病名:メニエル病(メニエル氏病)
【症状】
突然回転性のめまい発作を繰り返し、耳鳴りや難聴などの症状が発作時にひどくなり、発作が治まれば軽くなります。回転性のめまいは、まったく突然起こることが多いようです。発作の前に耳閉感や耳鳴りがひどくなって、前兆がわかる人もいます。聴力検査で、低音部の聞こえが悪くなる人が多いようです。発作の時は、悪心や顔面蒼白などの症状を伴います。ただ、症状がひどくてもメニエル病そのものが重症というわけではなく、発作の頻度や聴力の悪化の程度で重症度が決まるようです。
【原因】
耳の奥の内耳という器官に、内リンパという部分があり、その中を流れているリンパ液が、なんらかの影響で、内リンパ水腫(水ぶくれの状態)となり、内圧が上昇することによって引き起こされるとされていますが、「なぜそうなるのか」については、原因不明です。ウィルス説などもありますが、今のところはっきりと確定はされていません。
【治療】
薬物療法:利尿剤・内耳の血液循環をよくする薬精神安定剤・ビタミン剤などそのほかでは、めまいを止めたり、また利尿作用のある漢方薬がよく効きます。よく用いられる方剤として、発作時には半夏白朮天麻湯があります。予防には、体にたまった余分な水分を体外に排出してくれる星火温胆湯を毎日飲むのが一番良い方法だと思います。 ご相談下さい。
【対策】
めまいがおこったら、頭を動かさない様にじっと寝ているといいでしょう。悪い方の耳を上にして寝るといくぶん楽なようです。発作時に吐き気があるときには、乗り物酔いの薬を飲むと症状がいくらか改善されます。
【めまいが起きたときの対応】
めまい発作が起きたら、横になるか体を安定させ、体の力を抜く。空飛ぶじゅうたんに乗っていると考えると、気分的に楽になるそうです。お試し下さい。
【めまいを誘発する原因】
*診断基準では、「めまいは一般に特別の誘因なく発来」とされていますが、実際にはかなり因果関係があると思われます。

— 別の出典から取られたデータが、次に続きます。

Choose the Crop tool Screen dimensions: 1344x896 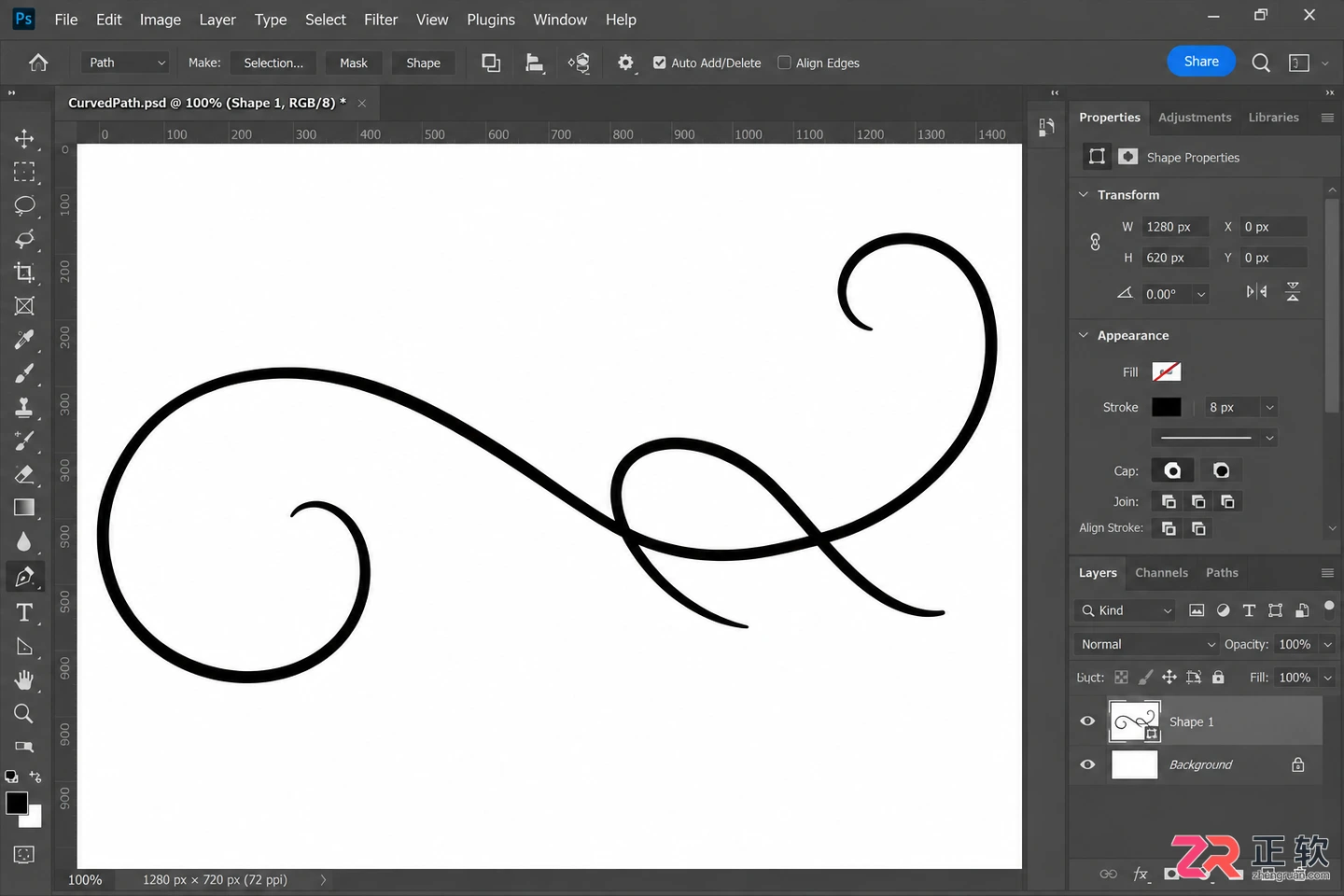pos(24,273)
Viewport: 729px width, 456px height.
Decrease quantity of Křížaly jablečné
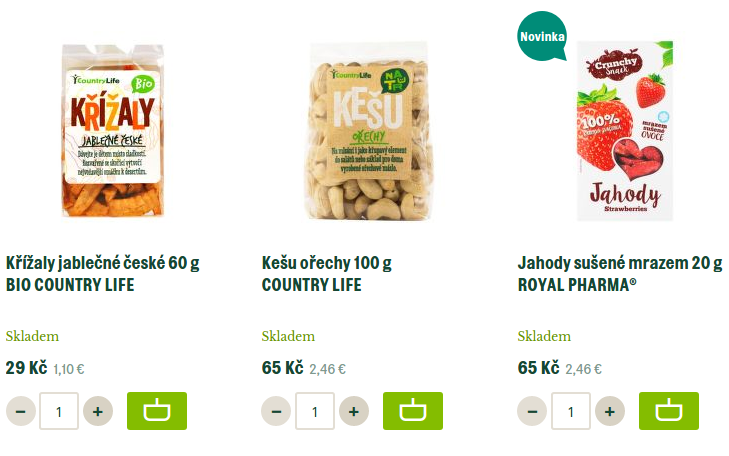21,411
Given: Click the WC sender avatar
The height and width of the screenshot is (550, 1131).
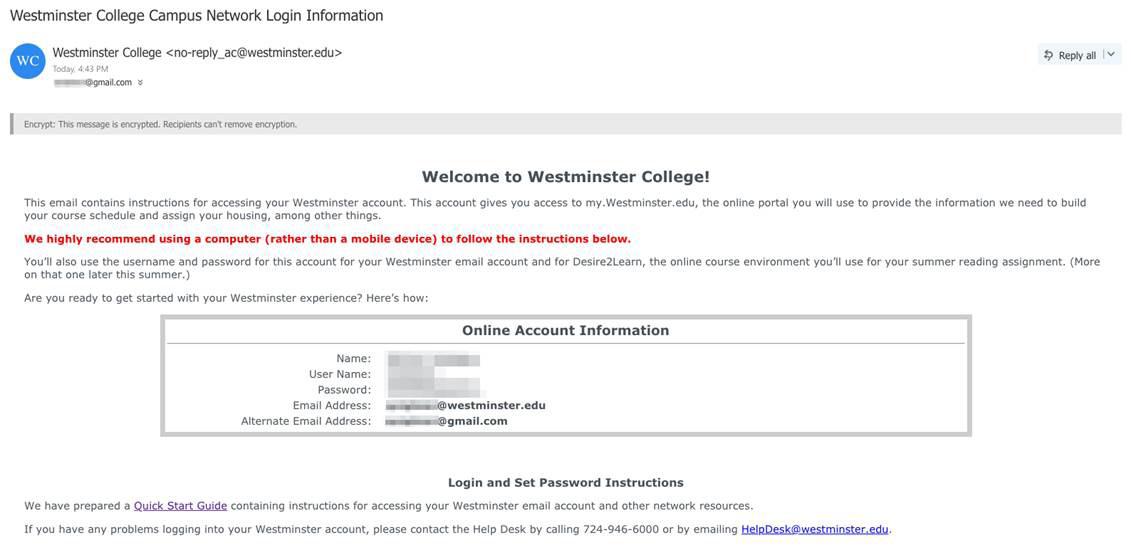Looking at the screenshot, I should (x=28, y=61).
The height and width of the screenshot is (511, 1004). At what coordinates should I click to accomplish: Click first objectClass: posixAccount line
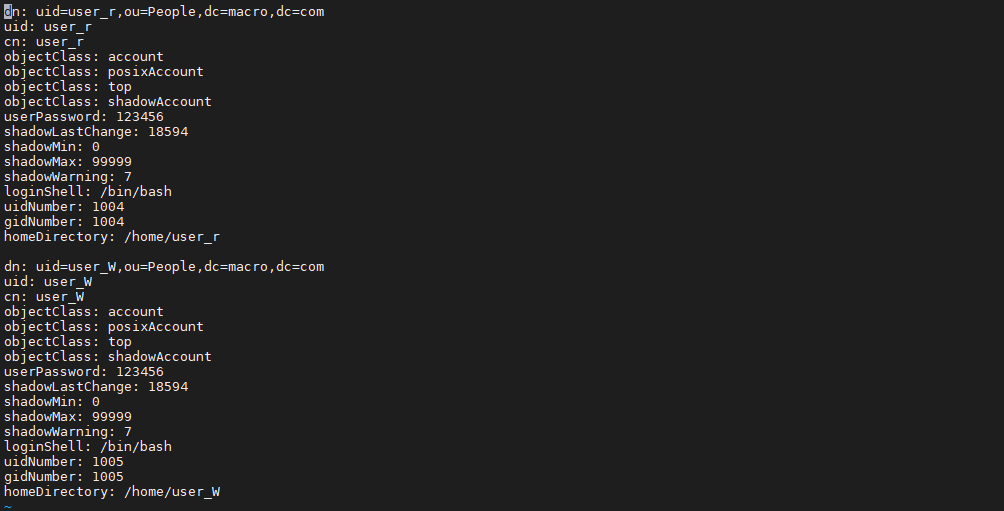(x=104, y=72)
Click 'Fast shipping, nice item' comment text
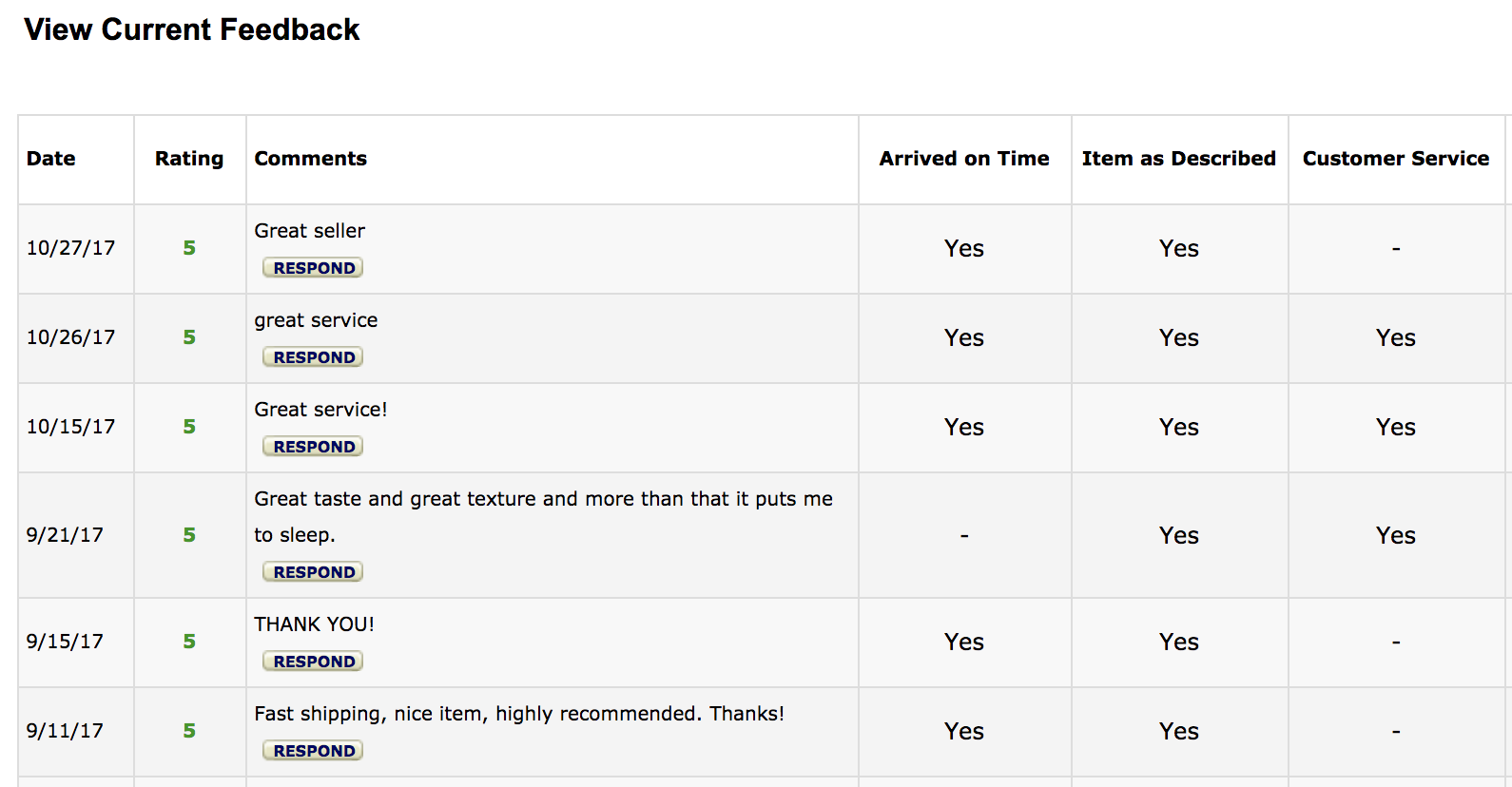Screen dimensions: 1512x787 pyautogui.click(x=519, y=714)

◎睡眠不足:体調不良につながります。この影響は大きいようです。
◎ストレス:自律神経のバランスがくずれる。脳の血流も悪くなる。
◎塩分摂取過剰:体に水分がたまる・むくむ
◎喫煙:たばこは体に余分な水分(漢方で痰湿という)をため込むと言われています。
◎天候:低気圧の接近などの気圧の変化。
◎気圧の変化:高層ビルのエレベーターや、高い山などで影響を受けやすい。